*REQUIREMENT*
Repeat the stretch from "Many thanks" through "kettles, additional kit." in the drip-methods thread, substituting "Moka pot" for "Aeropress".

*TEXT*

# How did you first discover the different drip methods?



## radam87 (Sep 27, 2017)

Hi

Looking to get into drip but I don't know anywhere that serves coffee by the methods or allows demos of equipment.

I am in Stoke on Trent.

Any tips on how I can try these before buying the equipment?

Many thanks


----------



## johnealey (May 19, 2014)

Have tried / got most drip methods short of a large Japanese cold drip tower!

If just for yourself then the easiest method have found is probably either the clever dripper or for a stronger brew type the Aeropress, neither of which will upset the bank manager nor require pouring kettles, additional kit.

if for more than one, having seen your other thread on Chemex, in the workplace this has probably got a short lifespan as only takes one comedian to wack the tap whilst washing...A French press / Cafetiere, which can also be broken tap vs glass, is a much better proposition and can get some very tasty brews with good coffee and steeping techniques. Time am presuming is also a factor even if only for prep hence suggesting immersion over drip.

You could always go down the v60 route straight into a cup and not use a pouring kettle but you will not get the best out of it or your coffee.

Other options for 1 cups include Kalita Kantans or caffe Uno's https://www.hasbean.co.uk/collections/kalita which serve me better than general offerings on the road and stick with the drip process.

Hope of help

John

p.s. persuade your work that fitting an inline filter will save them thousands in replacement boilers (assuming of course there isn't one tucked away somewhere, follow the water inlet pipe back) added bonus being tastier brews


----------



## Mrboots2u (May 10, 2013)

https://www.hasbean.co.uk/collections/training/products/hasbean-home-brewing-class

HasBean are near you arent they ?


----------



## radam87 (Sep 27, 2017)

Mrboots2u said:


> https://www.hasbean.co.uk/collections/training/products/hasbean-home-brewing-class
> 
> HasBean are near you arent they ?


Yes - very.


----------

*PROVIDED DATA*

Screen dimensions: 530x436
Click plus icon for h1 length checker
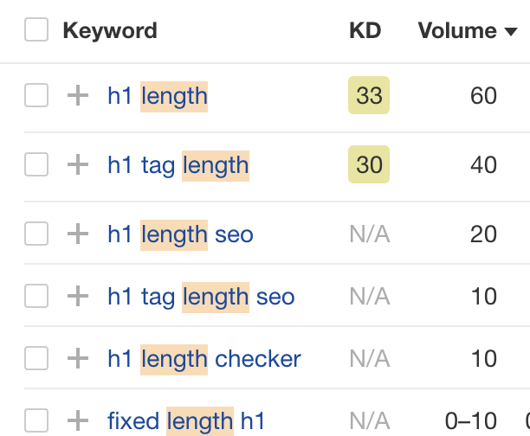(x=78, y=358)
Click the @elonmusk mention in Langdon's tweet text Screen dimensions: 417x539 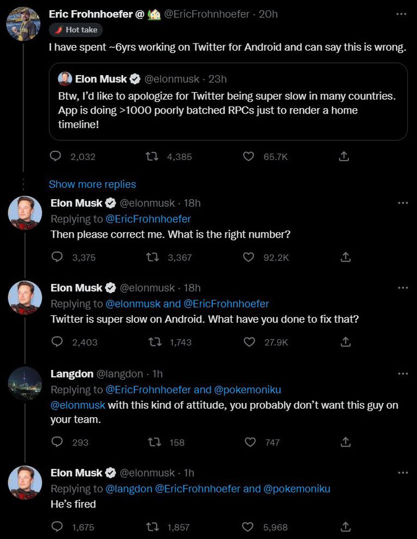coord(78,405)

*COMPLETE OUTPUT*
Many thanks


----------



## johnealey (May 19, 2014)

Have tried / got most drip methods short of a large Japanese cold drip tower!

If just for yourself then the easiest method have found is probably either the clever dripper or for a stronger brew type the Moka pot, neither of which will upset the bank manager nor require pouring kettles, additional kit.